PROBLEM: Look for the word "will" in the entries below, then copy every line that has it.

RECORD SET:
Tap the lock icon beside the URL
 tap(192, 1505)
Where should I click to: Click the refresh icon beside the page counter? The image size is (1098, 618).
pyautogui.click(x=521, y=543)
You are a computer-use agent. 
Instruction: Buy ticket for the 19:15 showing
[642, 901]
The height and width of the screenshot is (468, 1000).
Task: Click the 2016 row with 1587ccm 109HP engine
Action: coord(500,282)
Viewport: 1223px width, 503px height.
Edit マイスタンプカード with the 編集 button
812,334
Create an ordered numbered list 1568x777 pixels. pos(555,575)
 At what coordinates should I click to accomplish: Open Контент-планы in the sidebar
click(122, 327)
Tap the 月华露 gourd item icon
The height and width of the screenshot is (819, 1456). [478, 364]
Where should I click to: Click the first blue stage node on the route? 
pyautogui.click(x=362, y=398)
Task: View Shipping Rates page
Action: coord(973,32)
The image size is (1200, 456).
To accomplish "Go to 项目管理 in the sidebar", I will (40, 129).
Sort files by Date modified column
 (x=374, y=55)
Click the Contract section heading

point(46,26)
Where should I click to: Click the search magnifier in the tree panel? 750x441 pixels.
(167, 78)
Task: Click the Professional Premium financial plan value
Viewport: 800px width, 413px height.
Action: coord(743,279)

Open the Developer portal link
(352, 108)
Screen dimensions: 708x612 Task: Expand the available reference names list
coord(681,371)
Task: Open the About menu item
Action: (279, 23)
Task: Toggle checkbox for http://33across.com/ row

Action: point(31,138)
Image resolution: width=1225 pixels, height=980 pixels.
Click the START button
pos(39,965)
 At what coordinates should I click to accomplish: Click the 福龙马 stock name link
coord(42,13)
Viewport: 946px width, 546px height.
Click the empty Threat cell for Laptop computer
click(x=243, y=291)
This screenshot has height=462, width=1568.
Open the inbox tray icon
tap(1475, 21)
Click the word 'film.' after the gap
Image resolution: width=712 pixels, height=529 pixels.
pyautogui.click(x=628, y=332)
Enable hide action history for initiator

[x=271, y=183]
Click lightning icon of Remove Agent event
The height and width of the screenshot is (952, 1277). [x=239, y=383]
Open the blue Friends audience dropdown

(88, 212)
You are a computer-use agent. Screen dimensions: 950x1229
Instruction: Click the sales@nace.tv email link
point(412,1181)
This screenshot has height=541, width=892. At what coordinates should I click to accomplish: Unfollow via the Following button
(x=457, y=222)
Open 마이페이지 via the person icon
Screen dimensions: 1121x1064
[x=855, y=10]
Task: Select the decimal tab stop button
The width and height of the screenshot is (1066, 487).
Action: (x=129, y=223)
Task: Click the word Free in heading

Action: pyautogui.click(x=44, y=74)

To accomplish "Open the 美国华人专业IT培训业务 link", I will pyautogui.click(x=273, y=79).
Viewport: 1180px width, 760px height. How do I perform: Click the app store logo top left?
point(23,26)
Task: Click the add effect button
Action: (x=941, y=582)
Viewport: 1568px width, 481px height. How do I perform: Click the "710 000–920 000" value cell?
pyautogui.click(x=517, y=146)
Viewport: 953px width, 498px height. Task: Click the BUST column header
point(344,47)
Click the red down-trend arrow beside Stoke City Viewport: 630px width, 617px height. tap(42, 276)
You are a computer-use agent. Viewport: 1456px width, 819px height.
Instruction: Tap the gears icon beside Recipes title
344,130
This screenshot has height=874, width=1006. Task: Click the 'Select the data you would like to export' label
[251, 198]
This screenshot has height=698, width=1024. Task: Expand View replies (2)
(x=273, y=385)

REPLY TO THE TASK:
To accomplish "Go to 项目管理 in the sidebar", I will (40, 129).
To accomplish "Open the 美国华人专业IT培训业务 link", I will pyautogui.click(x=273, y=79).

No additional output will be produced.